• **Exercise directions**:
The copy must hold exactly the lines from the one with "Screen dimensions: 386x376" through the end of the listing below, and nothing else, with no pictures.
START Input material
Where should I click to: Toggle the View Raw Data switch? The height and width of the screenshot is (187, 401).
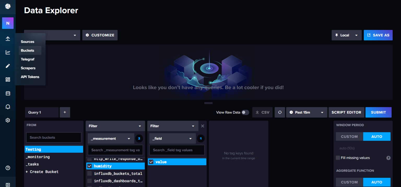[x=245, y=112]
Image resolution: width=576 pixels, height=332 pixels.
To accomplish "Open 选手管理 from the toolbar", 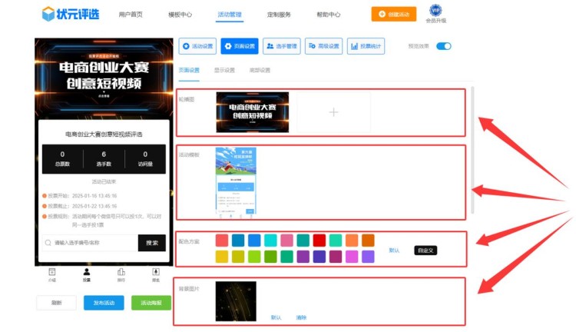I will pyautogui.click(x=282, y=46).
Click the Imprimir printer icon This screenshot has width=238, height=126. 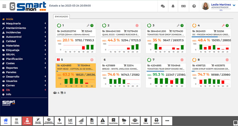click(156, 121)
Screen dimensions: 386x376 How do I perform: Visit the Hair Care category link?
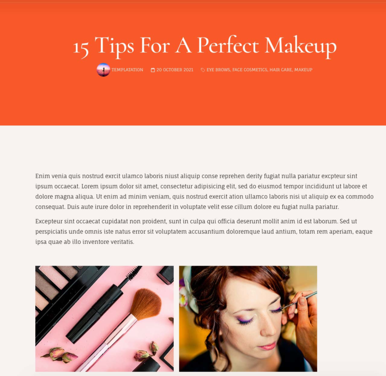[x=281, y=70]
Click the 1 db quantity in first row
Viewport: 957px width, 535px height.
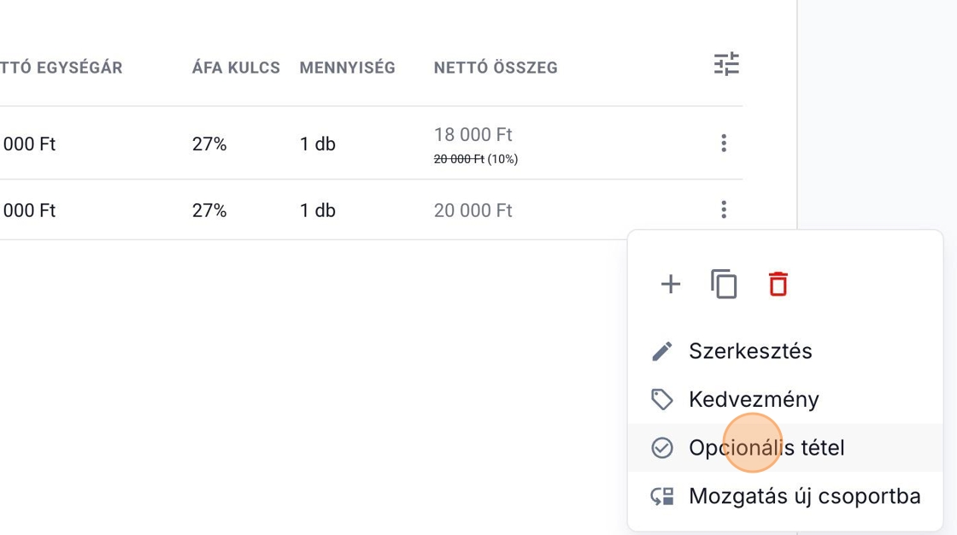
END Input material
• **Task answer**:
Screen dimensions: 386x376 How do I perform: Visit the Hair Care category link?
[x=281, y=70]
Click the 1 db quantity in first row
Viewport: 957px width, 535px height.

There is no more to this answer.